The U.S. believes Flight MH17 was brought down by a surface-to-air missile over a region that has seen heavy fighting between pro-Russian separatists and Ukrainian government forces.
Japan's Nikkei tumbled by 1% and Germany's DAX fell 0.6%, extending a slide that began late Thursday as news of the crash broke.
Markets in Malaysia fell 0.4%, with aviation stocks falling sharply.
It was the second tragedy to hit the airline, just four months after Flight MH370 disappeared.
Malaysia Airlines was the most actively traded stock in Kuala Lumpur, slumping 11%. Malaysia Airports was also among the biggest losers, sliding nearly 5%.
The Boeing 777 was on its way from Amsterdam to Kuala Lumpur with 298 passengers and crew on board.

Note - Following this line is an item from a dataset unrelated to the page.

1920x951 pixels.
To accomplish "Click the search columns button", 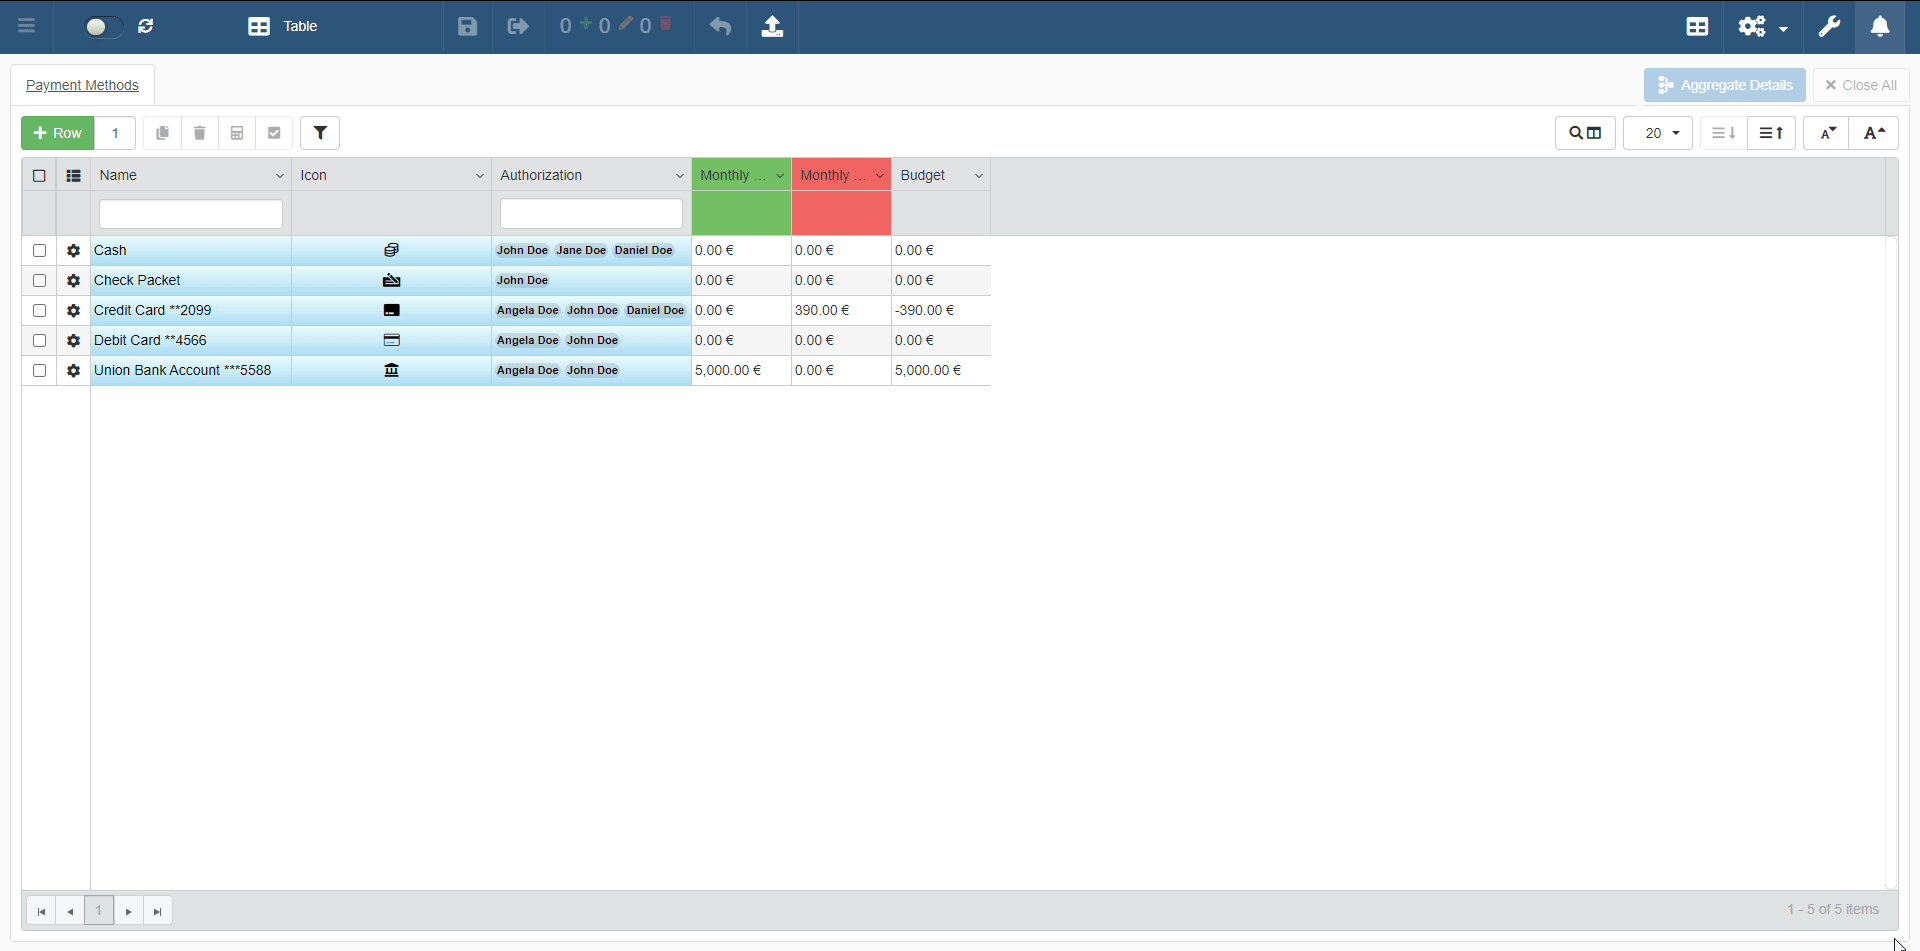I will click(x=1585, y=133).
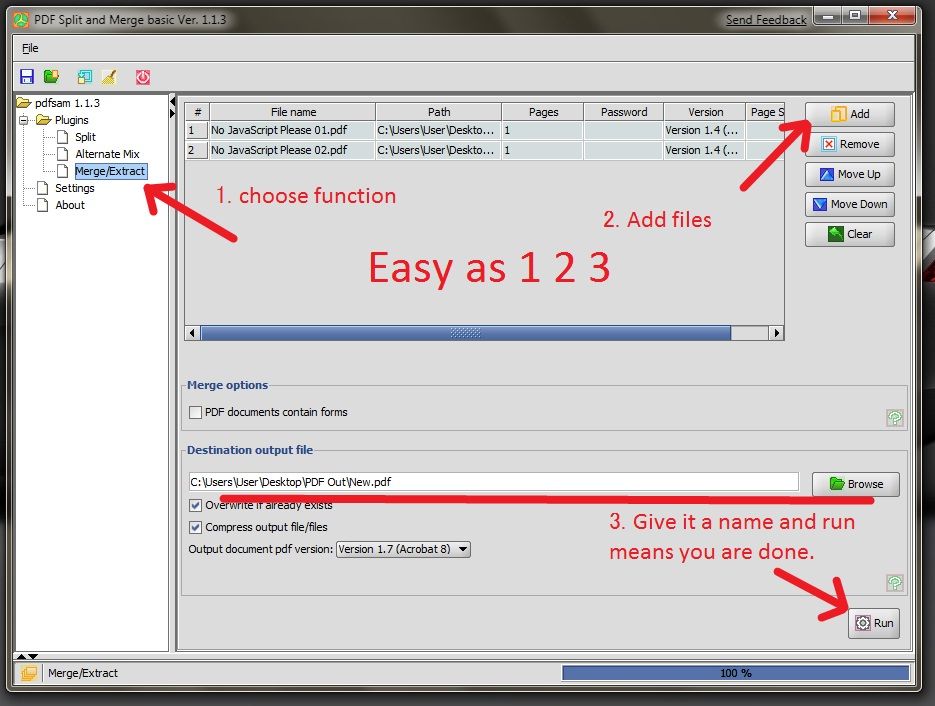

Russian stocks and the ruble were also on the slide, extending Thursday's losses triggered by the announcement of new U.S. sanctions targeting leading Russian energy companies and banks.
The West is trying to pressure Moscow into ending its support for the separatists in Ukraine.
Investor sentiment took another knock late Thursday as Israel sent ground troops into Gaza, marking a significant escalation of hostilities.
U.S. stocks had a rocky session -- the Dow closed down almost 1%, the S&P 500 declined about 1.2%, and the Nasdaq slid 1.4%.
It was the biggest drop for the Dow in two months, and the S&P's fall was the steepest in three months.
Market anxiety was also reflected in gold prices, which edged 1.5% higher. The VIX index, a key measure of market volatility that's sometimes dubbed the "Fear Gauge," spiked nearly 36%.
U.S. futures were holding steady early Friday, and gold was edging lower, however, with some analysts saying the plane crash would lead to intense international pressure on Moscow to resolve the conflict in eastern Ukraine.